Adipic Acid

Adipic acid is primarily used in the production of nylon 6,6, as well as in the manufacturing of polyurethanes and polyester resins. Feedstocks include benzene, cyclohexane and ammonia. End-user products include automotive textiles, shoes and shoe soles.

The fibres made from nylon 6,6, are durable, tough, and abrasion resistant, which suits them for the manufacture of tyre cord. They are easy to colour, which gives them a secure place in the carpet market. The additional attributes of mouldability or processability make nylon 6,6, suitable for the engineering plastics market, and end-user products include automotive textiles, shoes and shoe soles. 

Adipic acid is produced by oxidizing cyclohexane. Cyclohexane is oxidized with air over a cobalt naphthenate catalyst to give a mixture of cyclohexanol and cyclohexanone.  These two products are separated from the unreacted cyclohexane and then hit with a 50% nitric acid solution.  That opens up with C ring and adipic acid is formed. Yields are in the 90-95% range. 

Exposure to adipic acid irritates the eyes, nose and throat as well as affecting the respiratory system. Adipic acid decomposes on heating, producing toxic and corrosive fumes of valeric acid and other substances.

 

ICIS pricing quotes Adipic Acid in Europe and Asia-Pacific.

 

Frequency:

Published weekly on Wednesdays.

 

Adipic Acid (EUROPE)

Weekly Price Assessments:

Adipic Acid Quarterly Contract Prices.

  • FD NWE (EUR/MT & conversion to US CTS/LB)

 

Adipic Acid (ASIA-PACIFIC)

Adipic Acid Monthly Contract Prices.

  • CFR N.E.ASIA (USD/MT & conversion to US CTS/LB)

Adipic Acid Spot Prices.

  • CFR N.E. ASIA (USD/MT & conversion to US CTS/LB)

 

General Information:

Assessment window: Assessments are based on information supplied by market participants up to the close of business on Wednesdays at 1800 hours London and Singapore time.

 

Specification: The prices quoted are for prime material, for use in non-nylon applications, unless otherwise specified.

 

Timing: In Europe and Asia, cargoes are for prompt delivery, if monthly contracts; or for delivery within the quarter specified, if quarterly contracts. Asian spot transactions are loaded or delivered within four-six weeks from the date of publication.

 

Terms: 30-90 days after bill of lading date.

 

Standard cargo size: All prices in the European report reflect values for customers of 1,000-40,000 tonnes per annum.

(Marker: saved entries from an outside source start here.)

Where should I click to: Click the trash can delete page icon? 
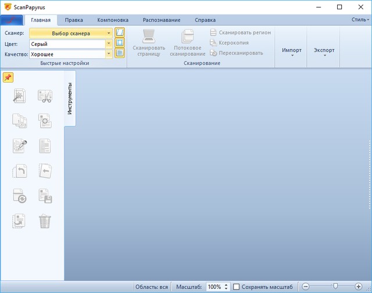[45, 221]
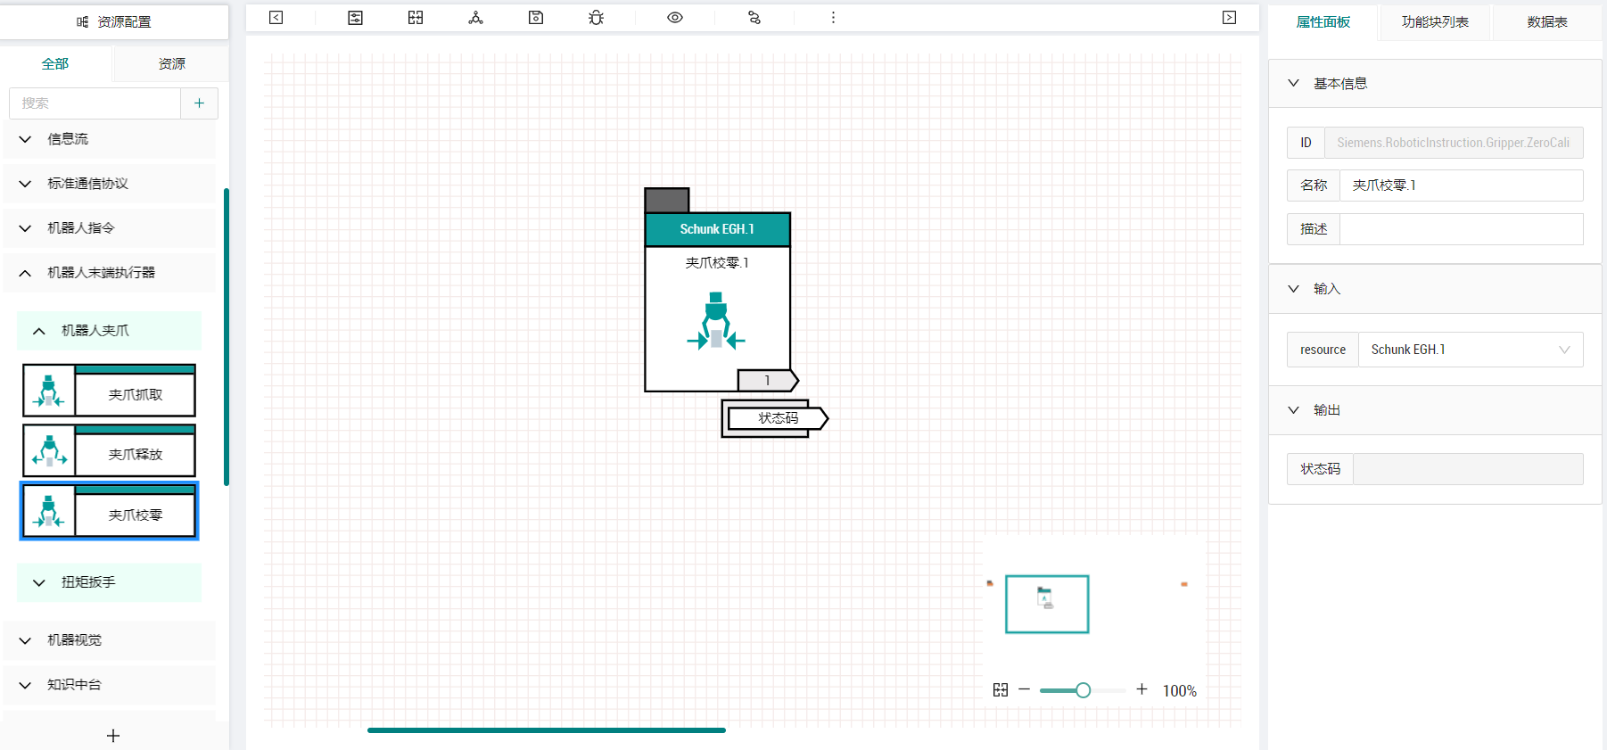1607x750 pixels.
Task: Collapse the left panel with arrow icon
Action: click(276, 18)
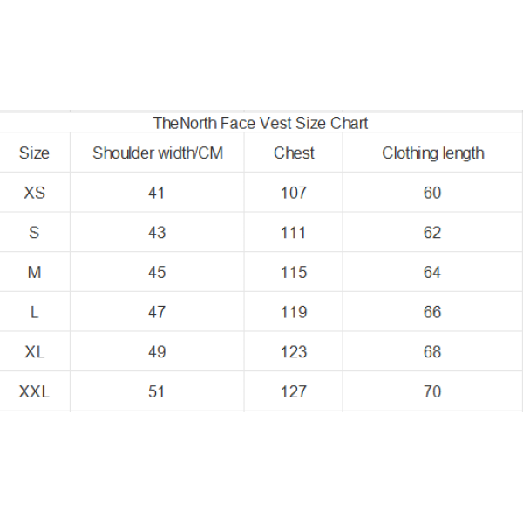This screenshot has height=523, width=523.
Task: Select the L size row label
Action: 34,312
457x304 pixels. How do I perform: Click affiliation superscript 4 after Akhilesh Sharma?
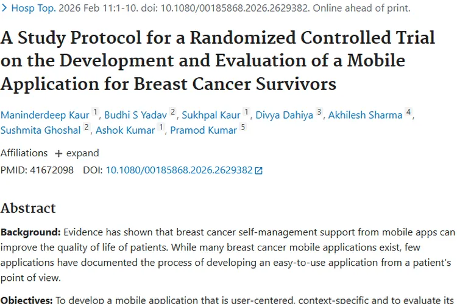click(x=409, y=112)
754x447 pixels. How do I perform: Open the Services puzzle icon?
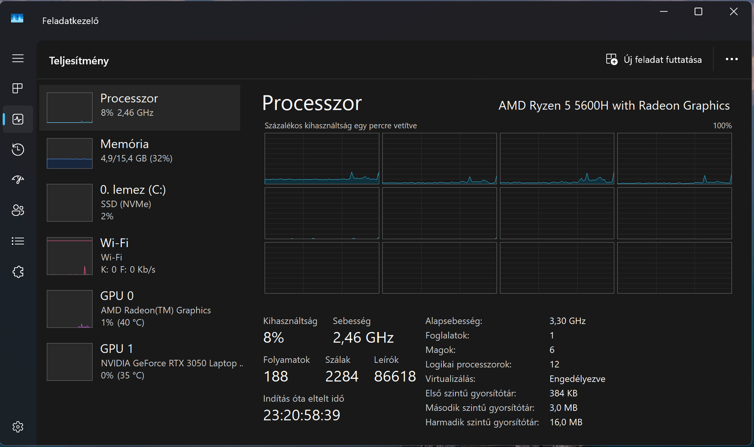pyautogui.click(x=18, y=272)
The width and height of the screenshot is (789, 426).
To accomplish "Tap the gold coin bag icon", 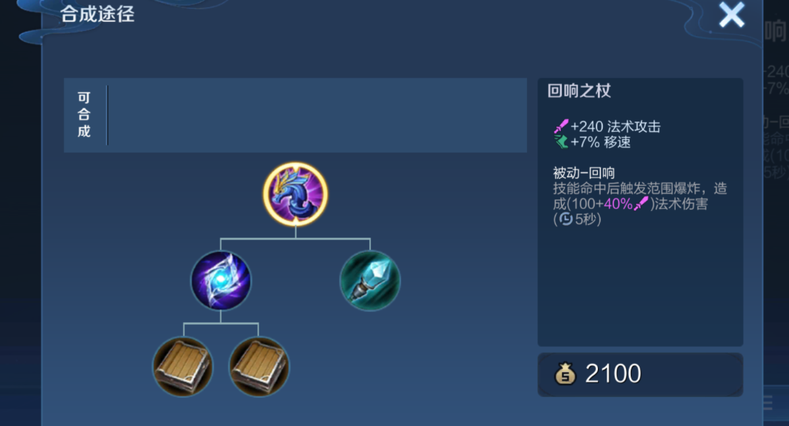I will click(565, 374).
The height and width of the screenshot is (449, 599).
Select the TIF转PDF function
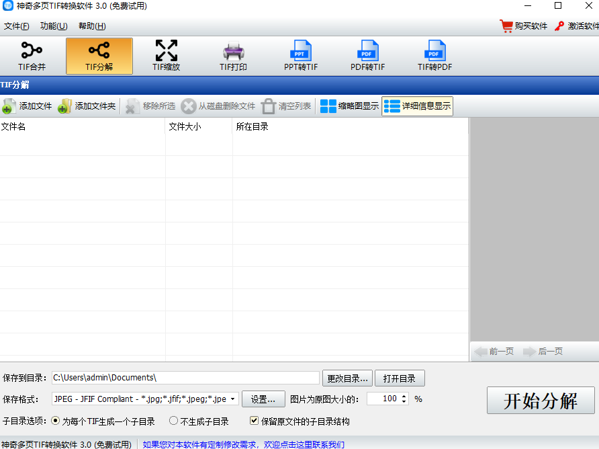click(x=434, y=56)
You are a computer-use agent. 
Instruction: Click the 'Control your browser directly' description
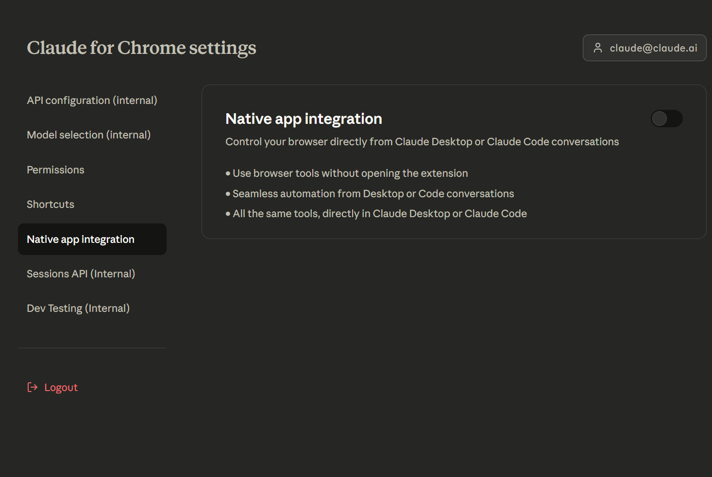pos(422,142)
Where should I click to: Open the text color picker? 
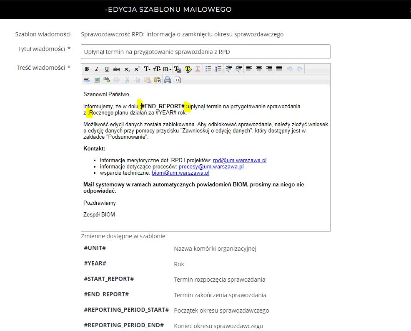coord(177,69)
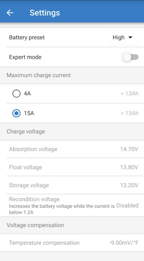
Task: Tap the 13.20V storage value
Action: [x=129, y=185]
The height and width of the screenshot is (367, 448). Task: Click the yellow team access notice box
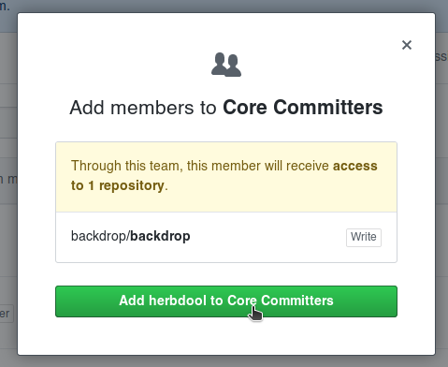pyautogui.click(x=226, y=177)
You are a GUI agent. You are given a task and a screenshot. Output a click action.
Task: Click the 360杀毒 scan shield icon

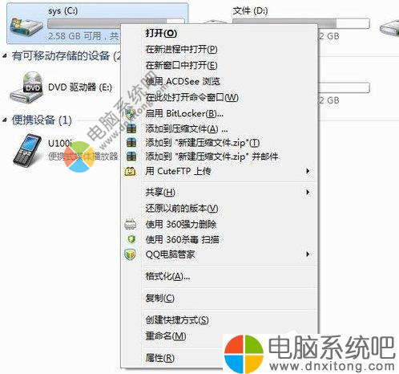click(131, 239)
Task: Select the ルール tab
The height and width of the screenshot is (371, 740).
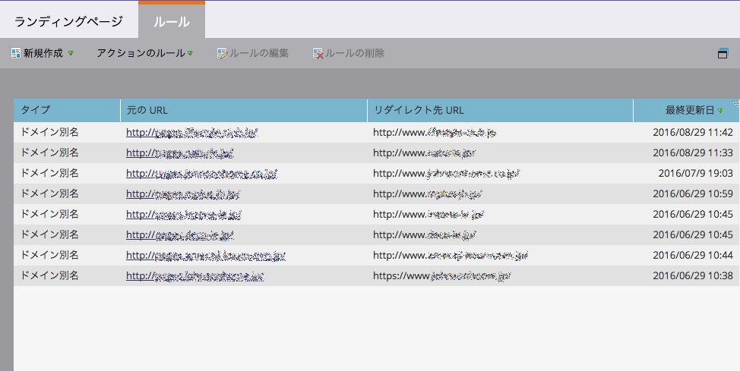Action: tap(172, 20)
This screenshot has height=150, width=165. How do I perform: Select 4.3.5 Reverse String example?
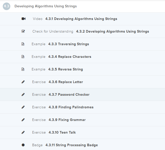point(65,69)
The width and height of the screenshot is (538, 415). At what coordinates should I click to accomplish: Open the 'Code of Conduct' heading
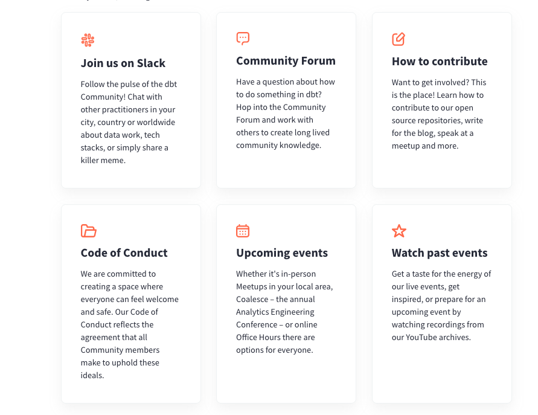click(124, 253)
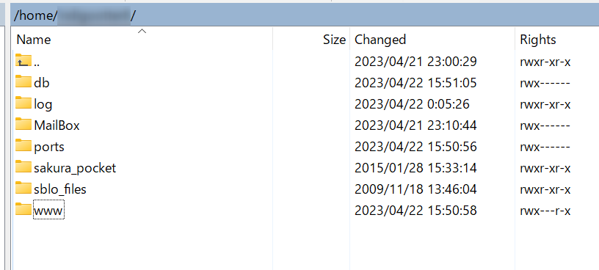599x270 pixels.
Task: Select the sakura_pocket folder icon
Action: coord(23,167)
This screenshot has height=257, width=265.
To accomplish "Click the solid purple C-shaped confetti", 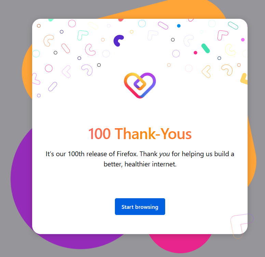I will click(118, 40).
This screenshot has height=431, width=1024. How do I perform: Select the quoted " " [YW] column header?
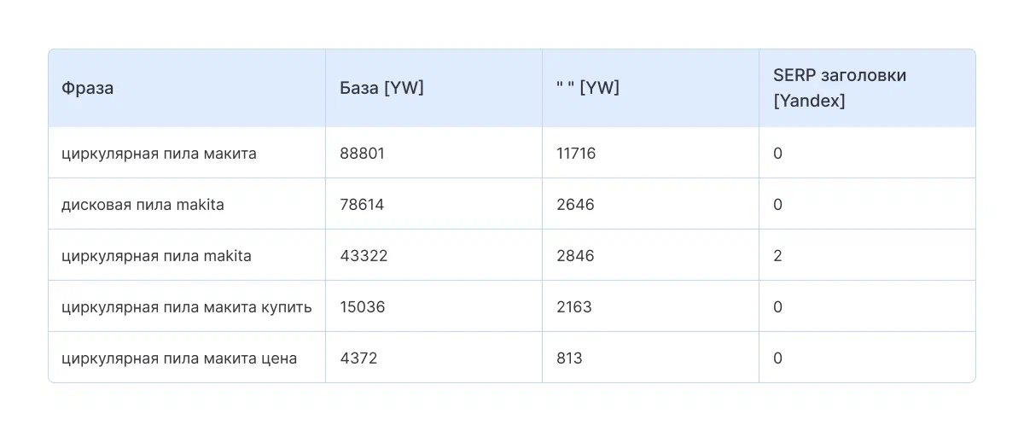587,88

In Asia, the typical transaction size is around 100-500 tonnes.

 

Assessment basis: ICIS pricing reports on merchant market prices which are for non-nylon sectors only (adipic acid producers all have downstream nylon 6,6 facilities, therefore their use is captive and they do not usually buy on the open market). The pre-discounted monthly price range is confirmed by buyers and sellers. Rebates of up to 15% are applied to the monthly price assessments.

ICIS pricing reports on merchant market prices which are only for the non-nylon sectors such as the polyurethanes and polyester resin sectors. 

Asian contract prices were switched to a monthly from quarterly basis in November 2004  as key producers and buyers switched to monthly price negotiation due to volatility in the feedstock benzene and cyclohexanane markets. The contract price quote CFR N.E.ASIA mainly reflects trades to the Taiwanese and Korean market as the Japanese have a different price settlement system. Spot trades in Asia are mainly focused on product flow to China, Taiwan and Korea.

A market commentary in each report includes details of confirmed transactions, supply/demand issues, general sentiment for price direction, production issues, news on feedstocks and derivative markets and general market intelligence.